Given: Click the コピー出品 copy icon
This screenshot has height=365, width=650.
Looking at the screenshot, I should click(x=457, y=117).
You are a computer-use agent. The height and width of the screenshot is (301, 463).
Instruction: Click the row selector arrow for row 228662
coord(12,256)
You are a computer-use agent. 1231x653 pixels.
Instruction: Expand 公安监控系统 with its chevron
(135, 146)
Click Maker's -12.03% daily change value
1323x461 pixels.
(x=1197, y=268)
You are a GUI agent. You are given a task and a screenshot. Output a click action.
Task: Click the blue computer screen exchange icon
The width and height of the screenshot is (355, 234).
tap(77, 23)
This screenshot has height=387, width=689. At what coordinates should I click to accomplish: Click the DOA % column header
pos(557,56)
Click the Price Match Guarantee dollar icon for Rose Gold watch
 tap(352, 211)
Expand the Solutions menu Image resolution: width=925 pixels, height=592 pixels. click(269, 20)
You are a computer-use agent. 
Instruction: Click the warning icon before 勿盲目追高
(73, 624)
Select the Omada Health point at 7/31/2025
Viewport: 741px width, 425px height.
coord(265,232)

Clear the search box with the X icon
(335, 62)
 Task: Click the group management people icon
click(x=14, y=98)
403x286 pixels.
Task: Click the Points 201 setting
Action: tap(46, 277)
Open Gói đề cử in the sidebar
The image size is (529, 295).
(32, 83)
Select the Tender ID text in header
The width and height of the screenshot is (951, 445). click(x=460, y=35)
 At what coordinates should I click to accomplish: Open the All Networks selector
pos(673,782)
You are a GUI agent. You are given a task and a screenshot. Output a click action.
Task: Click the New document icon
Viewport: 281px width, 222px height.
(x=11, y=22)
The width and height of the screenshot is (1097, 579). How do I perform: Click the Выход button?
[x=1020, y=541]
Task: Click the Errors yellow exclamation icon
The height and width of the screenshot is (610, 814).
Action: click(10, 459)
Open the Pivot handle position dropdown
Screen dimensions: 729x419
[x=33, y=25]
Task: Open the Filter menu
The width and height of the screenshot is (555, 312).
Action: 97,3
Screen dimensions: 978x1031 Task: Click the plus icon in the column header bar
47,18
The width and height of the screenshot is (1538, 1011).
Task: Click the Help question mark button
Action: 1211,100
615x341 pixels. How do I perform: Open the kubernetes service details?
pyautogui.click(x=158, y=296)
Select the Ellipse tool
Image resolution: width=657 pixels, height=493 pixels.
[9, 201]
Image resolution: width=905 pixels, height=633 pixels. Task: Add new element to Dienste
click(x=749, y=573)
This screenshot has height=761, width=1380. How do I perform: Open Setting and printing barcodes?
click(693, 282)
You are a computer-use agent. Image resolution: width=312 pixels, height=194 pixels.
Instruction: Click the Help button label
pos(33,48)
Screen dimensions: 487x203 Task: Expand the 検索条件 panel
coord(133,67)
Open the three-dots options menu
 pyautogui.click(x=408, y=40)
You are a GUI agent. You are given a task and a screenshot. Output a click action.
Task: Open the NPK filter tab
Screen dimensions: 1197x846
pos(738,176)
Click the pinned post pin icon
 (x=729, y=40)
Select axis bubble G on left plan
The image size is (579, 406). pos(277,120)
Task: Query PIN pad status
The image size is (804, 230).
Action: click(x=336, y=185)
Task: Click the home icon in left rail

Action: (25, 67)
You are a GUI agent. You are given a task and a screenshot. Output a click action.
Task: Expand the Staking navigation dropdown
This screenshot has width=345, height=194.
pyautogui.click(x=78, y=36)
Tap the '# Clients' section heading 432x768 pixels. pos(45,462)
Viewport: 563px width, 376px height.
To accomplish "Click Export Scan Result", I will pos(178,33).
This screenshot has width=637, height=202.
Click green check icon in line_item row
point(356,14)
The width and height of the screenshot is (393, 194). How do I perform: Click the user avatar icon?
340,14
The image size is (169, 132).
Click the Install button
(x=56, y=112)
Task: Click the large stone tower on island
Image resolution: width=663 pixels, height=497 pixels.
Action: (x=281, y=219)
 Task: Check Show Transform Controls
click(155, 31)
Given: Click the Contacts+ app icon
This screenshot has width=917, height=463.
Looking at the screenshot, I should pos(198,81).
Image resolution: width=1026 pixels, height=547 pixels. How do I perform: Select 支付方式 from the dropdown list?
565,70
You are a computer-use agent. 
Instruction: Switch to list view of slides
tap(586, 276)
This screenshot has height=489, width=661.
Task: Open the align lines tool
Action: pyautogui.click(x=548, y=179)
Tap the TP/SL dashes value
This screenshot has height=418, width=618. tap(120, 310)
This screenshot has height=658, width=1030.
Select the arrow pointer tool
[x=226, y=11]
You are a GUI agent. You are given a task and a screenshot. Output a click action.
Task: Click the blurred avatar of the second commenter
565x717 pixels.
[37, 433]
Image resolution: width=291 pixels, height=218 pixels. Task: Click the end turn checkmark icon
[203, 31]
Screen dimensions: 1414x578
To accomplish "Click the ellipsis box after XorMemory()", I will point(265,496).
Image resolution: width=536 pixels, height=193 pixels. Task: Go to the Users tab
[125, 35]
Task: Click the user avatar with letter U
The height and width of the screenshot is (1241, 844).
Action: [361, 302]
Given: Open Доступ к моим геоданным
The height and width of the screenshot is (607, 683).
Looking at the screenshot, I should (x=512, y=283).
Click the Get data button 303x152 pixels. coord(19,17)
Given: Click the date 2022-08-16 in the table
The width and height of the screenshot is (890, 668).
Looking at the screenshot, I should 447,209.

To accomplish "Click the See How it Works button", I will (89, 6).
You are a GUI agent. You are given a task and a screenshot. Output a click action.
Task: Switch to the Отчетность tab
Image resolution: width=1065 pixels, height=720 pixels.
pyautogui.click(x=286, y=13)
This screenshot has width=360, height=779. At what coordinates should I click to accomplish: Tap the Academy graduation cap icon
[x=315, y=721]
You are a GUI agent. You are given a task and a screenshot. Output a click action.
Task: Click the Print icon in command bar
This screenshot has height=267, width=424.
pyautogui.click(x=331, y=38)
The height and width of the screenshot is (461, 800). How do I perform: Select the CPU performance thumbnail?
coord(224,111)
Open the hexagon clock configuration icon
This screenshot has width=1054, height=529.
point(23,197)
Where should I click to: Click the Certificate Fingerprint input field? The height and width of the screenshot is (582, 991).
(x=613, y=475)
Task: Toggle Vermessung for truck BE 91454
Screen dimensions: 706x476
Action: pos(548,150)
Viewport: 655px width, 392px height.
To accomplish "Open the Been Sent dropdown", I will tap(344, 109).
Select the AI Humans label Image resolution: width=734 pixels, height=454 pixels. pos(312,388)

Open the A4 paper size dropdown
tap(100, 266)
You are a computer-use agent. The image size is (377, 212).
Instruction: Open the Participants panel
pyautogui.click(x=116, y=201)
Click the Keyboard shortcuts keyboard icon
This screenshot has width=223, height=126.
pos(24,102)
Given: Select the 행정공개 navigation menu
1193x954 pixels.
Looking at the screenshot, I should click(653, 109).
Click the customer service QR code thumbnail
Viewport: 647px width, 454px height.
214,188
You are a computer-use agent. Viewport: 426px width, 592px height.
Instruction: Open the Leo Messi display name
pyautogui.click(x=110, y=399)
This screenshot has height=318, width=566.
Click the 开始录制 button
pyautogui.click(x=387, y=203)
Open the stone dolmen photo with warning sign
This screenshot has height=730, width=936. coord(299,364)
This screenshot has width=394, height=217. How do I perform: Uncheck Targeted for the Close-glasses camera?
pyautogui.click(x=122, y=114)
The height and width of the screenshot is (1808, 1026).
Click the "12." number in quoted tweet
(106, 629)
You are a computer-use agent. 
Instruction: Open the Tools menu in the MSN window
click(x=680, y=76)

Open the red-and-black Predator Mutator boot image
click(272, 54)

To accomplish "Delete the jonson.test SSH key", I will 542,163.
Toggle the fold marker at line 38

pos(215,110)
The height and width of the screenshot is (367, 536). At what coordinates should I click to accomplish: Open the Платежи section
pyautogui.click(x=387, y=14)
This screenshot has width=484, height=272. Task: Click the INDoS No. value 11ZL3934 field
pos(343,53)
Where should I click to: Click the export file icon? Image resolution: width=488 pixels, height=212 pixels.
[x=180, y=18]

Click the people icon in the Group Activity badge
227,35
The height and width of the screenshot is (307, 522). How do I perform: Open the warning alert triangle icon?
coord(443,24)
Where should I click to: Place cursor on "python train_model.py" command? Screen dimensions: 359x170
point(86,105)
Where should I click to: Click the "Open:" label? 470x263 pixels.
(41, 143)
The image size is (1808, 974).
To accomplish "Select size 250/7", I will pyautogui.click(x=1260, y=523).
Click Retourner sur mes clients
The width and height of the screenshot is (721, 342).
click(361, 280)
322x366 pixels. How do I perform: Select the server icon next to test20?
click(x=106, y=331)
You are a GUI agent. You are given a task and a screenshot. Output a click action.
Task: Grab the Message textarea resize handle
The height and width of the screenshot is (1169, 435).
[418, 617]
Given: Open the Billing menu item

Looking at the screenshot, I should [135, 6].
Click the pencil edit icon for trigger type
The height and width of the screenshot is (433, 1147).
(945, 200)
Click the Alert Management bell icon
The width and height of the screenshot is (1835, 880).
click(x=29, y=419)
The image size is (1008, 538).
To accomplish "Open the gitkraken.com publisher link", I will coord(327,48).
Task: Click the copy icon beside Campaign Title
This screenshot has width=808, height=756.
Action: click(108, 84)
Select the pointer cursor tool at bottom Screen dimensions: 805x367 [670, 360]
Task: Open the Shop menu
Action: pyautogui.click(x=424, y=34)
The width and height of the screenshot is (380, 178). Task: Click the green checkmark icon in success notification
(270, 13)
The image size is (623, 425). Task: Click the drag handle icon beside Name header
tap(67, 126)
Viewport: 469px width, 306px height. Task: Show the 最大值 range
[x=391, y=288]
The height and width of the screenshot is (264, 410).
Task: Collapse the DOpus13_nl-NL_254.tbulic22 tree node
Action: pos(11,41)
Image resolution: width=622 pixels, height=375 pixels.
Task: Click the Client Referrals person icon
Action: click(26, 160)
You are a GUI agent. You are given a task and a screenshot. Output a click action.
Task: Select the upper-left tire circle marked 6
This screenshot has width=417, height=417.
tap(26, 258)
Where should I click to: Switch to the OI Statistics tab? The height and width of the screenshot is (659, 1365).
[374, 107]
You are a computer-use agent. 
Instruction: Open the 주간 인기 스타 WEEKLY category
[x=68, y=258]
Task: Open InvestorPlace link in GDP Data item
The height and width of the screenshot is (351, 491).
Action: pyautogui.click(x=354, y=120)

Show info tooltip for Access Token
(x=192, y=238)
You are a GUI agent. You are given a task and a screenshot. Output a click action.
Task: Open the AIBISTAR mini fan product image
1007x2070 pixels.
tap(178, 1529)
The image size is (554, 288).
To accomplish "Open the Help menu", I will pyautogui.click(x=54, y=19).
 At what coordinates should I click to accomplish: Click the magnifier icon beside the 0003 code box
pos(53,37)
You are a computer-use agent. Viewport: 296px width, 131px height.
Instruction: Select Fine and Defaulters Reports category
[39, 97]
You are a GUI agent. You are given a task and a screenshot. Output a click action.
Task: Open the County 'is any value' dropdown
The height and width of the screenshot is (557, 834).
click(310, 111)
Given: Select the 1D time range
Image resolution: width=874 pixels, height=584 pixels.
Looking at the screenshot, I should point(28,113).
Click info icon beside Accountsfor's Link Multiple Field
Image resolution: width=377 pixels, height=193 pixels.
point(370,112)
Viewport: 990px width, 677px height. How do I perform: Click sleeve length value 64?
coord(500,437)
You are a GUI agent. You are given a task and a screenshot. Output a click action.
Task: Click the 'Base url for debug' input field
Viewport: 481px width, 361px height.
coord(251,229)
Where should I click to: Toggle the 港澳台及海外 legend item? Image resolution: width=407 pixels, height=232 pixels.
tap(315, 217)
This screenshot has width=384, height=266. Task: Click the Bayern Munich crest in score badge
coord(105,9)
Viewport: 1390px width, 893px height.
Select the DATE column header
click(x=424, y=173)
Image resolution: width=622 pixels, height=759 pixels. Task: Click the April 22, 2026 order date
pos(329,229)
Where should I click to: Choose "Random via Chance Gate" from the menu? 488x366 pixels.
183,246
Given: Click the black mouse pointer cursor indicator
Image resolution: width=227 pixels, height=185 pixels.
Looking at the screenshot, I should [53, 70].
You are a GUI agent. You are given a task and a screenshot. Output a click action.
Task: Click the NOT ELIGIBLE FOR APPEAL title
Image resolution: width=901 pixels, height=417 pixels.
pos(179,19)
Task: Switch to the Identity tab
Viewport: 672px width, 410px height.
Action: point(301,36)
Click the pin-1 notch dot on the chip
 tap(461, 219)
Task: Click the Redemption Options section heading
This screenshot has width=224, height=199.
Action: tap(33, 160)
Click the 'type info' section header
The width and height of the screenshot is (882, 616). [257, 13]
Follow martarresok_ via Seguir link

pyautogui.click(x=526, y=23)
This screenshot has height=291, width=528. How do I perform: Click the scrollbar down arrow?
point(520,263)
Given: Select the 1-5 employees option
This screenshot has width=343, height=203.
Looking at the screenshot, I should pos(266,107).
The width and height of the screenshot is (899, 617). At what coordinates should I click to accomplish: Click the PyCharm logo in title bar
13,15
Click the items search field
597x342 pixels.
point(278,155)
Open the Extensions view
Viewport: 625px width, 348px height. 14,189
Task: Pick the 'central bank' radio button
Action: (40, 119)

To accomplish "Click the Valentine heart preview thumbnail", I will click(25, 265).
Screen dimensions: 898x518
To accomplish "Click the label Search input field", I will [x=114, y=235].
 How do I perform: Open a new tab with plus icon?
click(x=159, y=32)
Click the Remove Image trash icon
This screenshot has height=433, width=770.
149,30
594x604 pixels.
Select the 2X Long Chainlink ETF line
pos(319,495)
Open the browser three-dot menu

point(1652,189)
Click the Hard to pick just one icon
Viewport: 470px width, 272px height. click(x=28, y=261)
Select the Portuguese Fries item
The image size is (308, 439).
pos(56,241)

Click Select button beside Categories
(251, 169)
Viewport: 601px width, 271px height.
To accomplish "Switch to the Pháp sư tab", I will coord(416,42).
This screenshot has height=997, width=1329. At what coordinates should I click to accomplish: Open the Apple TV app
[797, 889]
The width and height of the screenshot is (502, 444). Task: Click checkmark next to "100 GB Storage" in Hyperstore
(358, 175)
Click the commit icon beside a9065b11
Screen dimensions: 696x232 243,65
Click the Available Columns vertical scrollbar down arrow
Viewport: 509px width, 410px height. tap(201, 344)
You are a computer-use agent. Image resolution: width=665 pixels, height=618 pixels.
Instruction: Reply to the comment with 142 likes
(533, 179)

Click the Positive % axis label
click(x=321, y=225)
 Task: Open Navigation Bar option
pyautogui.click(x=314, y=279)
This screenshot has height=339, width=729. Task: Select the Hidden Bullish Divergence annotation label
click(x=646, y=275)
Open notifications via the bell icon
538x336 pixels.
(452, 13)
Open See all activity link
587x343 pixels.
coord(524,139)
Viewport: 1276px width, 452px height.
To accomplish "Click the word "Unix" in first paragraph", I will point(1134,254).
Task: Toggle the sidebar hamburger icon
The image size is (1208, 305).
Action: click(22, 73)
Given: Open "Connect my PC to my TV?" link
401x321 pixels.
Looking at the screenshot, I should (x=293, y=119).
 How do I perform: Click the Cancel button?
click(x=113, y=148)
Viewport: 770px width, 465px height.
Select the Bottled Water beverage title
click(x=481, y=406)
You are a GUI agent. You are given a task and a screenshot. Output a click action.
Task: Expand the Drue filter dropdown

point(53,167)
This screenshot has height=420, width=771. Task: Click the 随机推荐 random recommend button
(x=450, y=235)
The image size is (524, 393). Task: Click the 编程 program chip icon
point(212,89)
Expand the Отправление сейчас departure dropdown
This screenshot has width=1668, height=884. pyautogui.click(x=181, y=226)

────────────────────

### Assignment
The word "bell" appears in some of the lines above. Copy those lines.

### Result
Click the Alert Management bell icon
Open notifications via the bell icon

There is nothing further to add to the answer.